EDUCACIÓN A DISTANCIA Y RETENCIÓN EN LA EDUCACIÓN SUPERIOR: ACCESIBILIDAD, TASAS DE ABANDONO, INCLUSIÓN FEMENINA Y PERCEPCIONES DE ESTUDIANTES UNIVERSITARIOS EN UNA UNIVERSIDAD PÚBLICA DE RÍO DE JANEIRO
DOI:
https://doi.org/10.56238/revgeov17n1-036Palabras clave:
Educación Superior, Educación a Distancia, Retención, Abandono, Universidad PúblicaResumen
Este artículo tiene como objetivo desarrollar un debate teórico sobre algunos aspectos relevantes de la discusión sobre la educación a distancia (EAD) y la retención estudiantil en la educación superior, y analizar las percepciones de un grupo de estudiantes universitarios de una institución pública con respecto a las tasas de retención y deserción en EAD. Para este fin, el artículo se centra en el debate teórico de algunos temas centrales, tales como: a) la historia de la EAD y los marcos regulatorios; b) EAD y deserción universitaria; c) retención universitaria y EAD; d) inclusión y movilidad a través de EAD; e) inclusión femenina a través de EAD; f) la percepción de los estudiantes universitarios de una institución pública con respecto a las tasas de retención y deserción en los cursos de EAD. La metodología utilizada fue cualitativa, y además del análisis bibliográfico, se administró un cuestionario en línea con 27 preguntas a 11 estudiantes universitarios de una institución pública de educación superior en la ciudad de Río de Janeiro.
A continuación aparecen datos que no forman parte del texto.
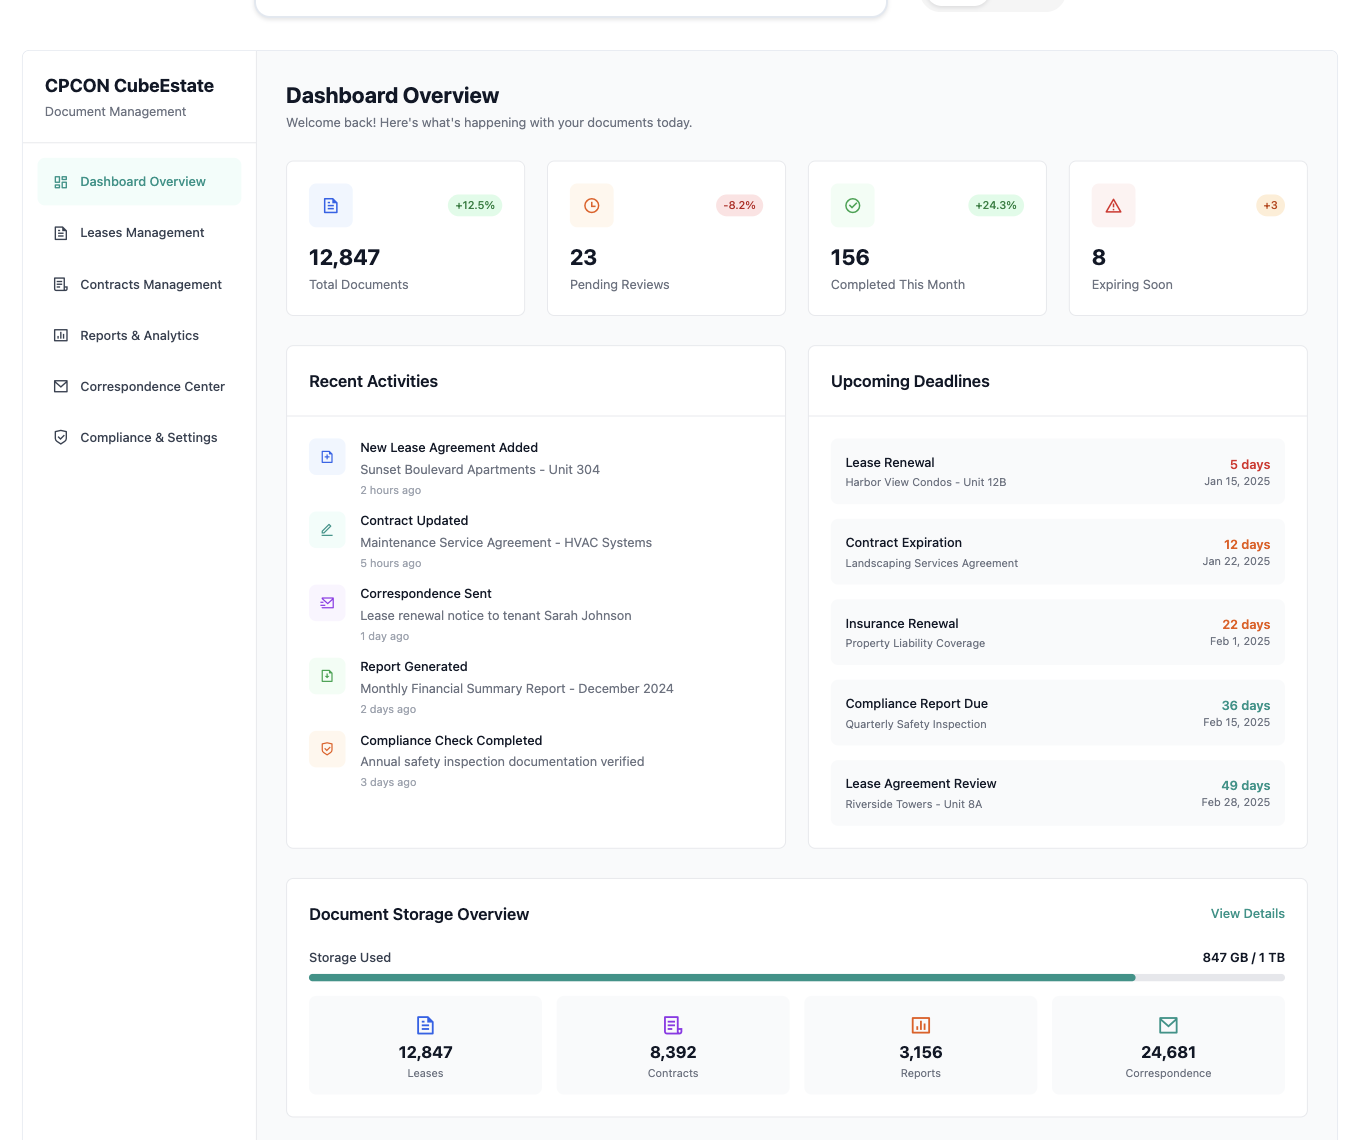1366x1140 pixels.
Task: Open the Correspondence Center
Action: [x=152, y=386]
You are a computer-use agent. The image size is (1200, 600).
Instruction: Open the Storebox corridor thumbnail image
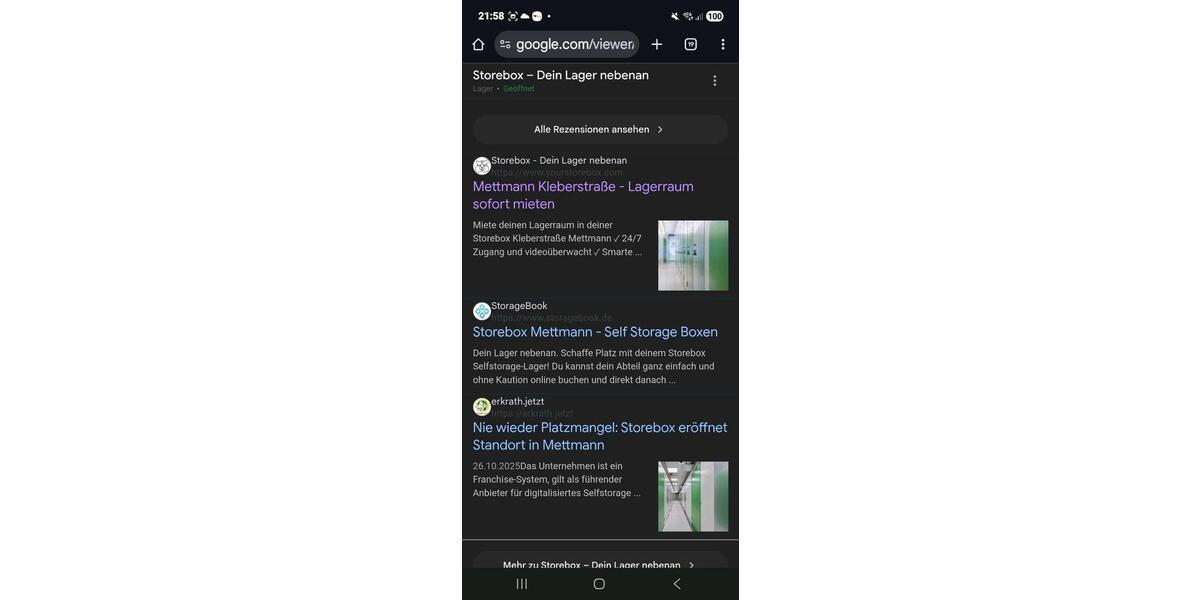click(693, 255)
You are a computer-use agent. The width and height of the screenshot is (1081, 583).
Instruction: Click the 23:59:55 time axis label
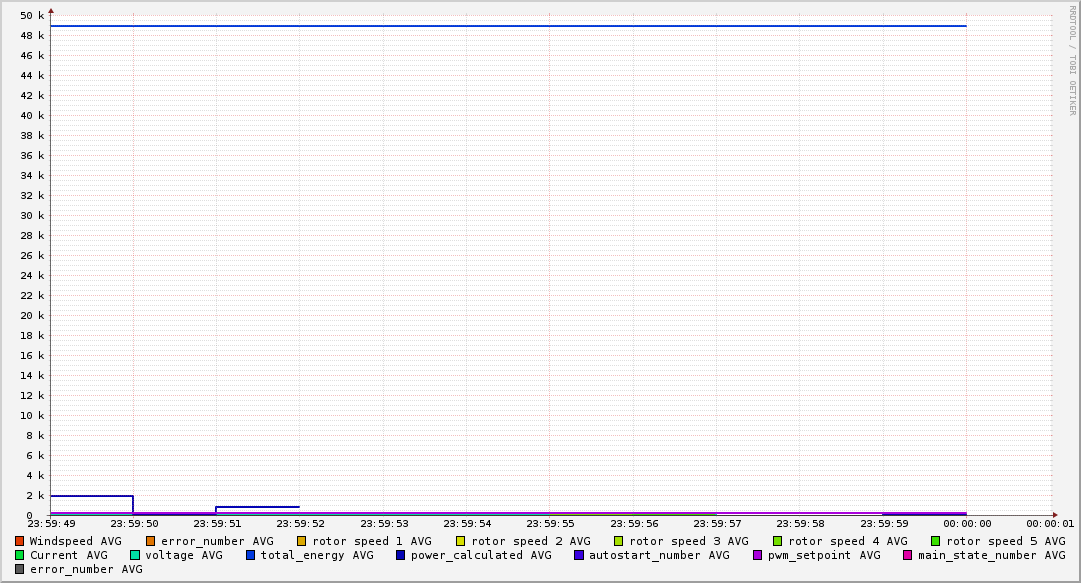[550, 523]
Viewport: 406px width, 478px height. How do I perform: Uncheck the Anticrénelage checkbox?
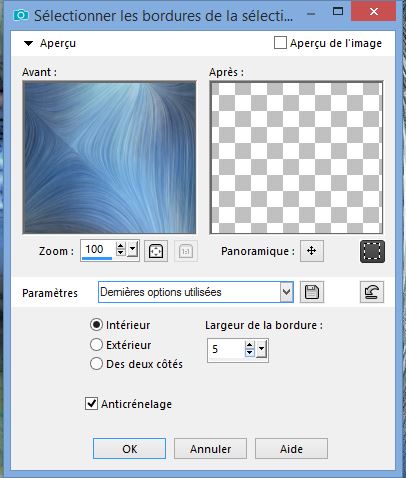click(91, 404)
Las principales consideraciones son que la EAD se ha convertido en uno de los principales laboratorios en Brasil donde se experimentan diferentes combinaciones de masificación, flexibilidad y responsabilidad individual del estudiante. Si bien la educación a distancia amplía el alcance territorial de la universidad, traslada una parte significativa de la responsabilidad de la gestión del tiempo, las condiciones de estudio y la búsqueda de apoyo durante las crisis al hogar y las redes digitales. Este cambio se experimenta de forma desigual entre estudiantes con diferentes recursos materiales, simbólicos y relacionales, lo que explica en gran medida las asimetrías observadas en las tasas de retención estudiantil entre los grupos sociales. Los estudiantes perciben varias razones para abandonar los cursos a distancia, como la desmotivación, la indisciplina y la falta de compromiso, la falta de un profesor que les dé explicaciones, la falta de interacción entre estudiantes y profesores, la gestión del tiempo, el bajo conocimiento de las herramientas digitales, los problemas financieros y la falta de apoyo pedagógico.